Horst Becker (GRÜNE): Frau Dos Santos Herrmann, ich kann Ihnen diese Frage sehr genau beantworten. Ich glaube, dass Sie sich da ein wenig auf die Propaganda des Flughafens, der das in den letzten zwei Jahren immer zur Vermeidung des Passagiernachtflugverbotes vor­getragen hat, verlassen haben, ohne die Fakten genügend zu kennen. Wenn Sie sich mit den Fakten beschäftigen, werden Sie sehen, dass der Passagiernachtflug im Winter …
(Susana Dos Santos Herrmann [SPD] unterhält sich mit ihrem Sitznachbarn.)
– Nun hören Sie doch auch zu. Sie haben doch gefragt. Ich gebe Ihnen jetzt eine Antwort. Dann sollten Sie sie wenigstens kennen. – Im Winter macht der Passagiernachtflug unter 20 % der gesamten Nachtflüge aus. Diese Flüge werden überhaupt nicht durch Frachtflüge aufgefüllt. Im Sommer macht er inzwischen über 40 % der gesamten Nachtflugbewegungen aus, weil die Flüge in die Warmwasserziele tatsächlich, wie gerade beschrieben, in der Nacht starten.

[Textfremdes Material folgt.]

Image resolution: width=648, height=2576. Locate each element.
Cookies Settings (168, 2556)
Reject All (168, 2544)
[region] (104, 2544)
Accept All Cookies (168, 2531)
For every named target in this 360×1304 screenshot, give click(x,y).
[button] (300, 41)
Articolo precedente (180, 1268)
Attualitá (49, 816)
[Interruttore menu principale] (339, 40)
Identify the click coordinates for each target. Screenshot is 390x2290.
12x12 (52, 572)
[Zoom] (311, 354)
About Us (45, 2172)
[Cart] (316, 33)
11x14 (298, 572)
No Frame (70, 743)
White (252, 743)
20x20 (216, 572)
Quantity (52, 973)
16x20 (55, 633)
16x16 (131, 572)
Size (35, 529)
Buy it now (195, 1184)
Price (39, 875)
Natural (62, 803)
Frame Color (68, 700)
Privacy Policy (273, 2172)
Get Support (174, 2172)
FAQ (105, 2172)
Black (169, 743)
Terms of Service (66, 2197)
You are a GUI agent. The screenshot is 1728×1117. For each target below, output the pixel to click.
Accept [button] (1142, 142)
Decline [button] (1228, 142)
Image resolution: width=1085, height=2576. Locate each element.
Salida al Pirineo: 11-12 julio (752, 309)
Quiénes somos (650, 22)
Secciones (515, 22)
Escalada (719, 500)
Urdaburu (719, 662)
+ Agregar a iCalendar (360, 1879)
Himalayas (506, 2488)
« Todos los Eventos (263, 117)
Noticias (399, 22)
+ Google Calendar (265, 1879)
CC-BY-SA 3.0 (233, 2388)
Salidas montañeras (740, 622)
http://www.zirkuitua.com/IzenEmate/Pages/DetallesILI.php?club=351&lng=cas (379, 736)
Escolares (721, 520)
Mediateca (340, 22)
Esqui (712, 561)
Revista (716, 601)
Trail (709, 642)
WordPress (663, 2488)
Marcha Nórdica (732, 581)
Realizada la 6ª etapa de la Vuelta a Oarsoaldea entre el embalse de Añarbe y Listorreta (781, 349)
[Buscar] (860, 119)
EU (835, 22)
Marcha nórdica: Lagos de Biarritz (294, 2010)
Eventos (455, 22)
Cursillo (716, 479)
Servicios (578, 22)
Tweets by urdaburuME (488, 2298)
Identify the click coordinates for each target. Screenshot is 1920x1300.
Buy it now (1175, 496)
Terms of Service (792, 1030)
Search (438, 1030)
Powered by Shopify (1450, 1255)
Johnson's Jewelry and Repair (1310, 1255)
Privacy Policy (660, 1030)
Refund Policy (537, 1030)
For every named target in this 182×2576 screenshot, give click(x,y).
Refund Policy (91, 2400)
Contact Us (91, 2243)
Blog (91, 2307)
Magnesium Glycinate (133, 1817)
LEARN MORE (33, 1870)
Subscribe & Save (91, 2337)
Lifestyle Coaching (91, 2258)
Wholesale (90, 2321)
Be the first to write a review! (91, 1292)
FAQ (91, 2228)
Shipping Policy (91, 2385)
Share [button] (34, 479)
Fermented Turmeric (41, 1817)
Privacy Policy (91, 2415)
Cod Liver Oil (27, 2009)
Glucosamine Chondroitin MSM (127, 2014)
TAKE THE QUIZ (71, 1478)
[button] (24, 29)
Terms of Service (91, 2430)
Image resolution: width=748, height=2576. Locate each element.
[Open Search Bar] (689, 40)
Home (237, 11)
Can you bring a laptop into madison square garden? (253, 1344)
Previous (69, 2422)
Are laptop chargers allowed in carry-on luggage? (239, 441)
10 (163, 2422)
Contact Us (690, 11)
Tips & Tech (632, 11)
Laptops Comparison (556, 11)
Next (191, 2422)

Das zeigt ganz deutlich, dass das, was Sie sagen, nicht zutrifft. Vielmehr trifft zu, dass jede Möglichkeit, mehr Umläufe in die Warmwasserziele zu fliegen – drei statt zwei oder vier statt drei; je nachdem, wohin es geht –, genutzt wird.
Das ist übrigens das gleiche Phänomen, das wir in einer anderen Form, nämlich mit Ver­spätungen, auch in Düsseldorf kennen. Dabei ist immer das Prinzip, möglichst viele Umläufe zu fliegen, um die Fixkosten zu drücken. Das ist im Sommer der Fall. Im Winter ist das, weil dann weniger Flüge in diese Ziele stattfinden, weniger der Fall. Es wird im Winter nicht durch Frachtflüge aufgefüllt.
Insofern ist das ein Bedenken, das vorgegeben wird, damit dann der Passagiernachtflug wei­ter ausgebaut und als Geschäftsfeld gepflegt werden kann. Das sollten Sie nicht als Argument wiederholen. – Schönen Dank.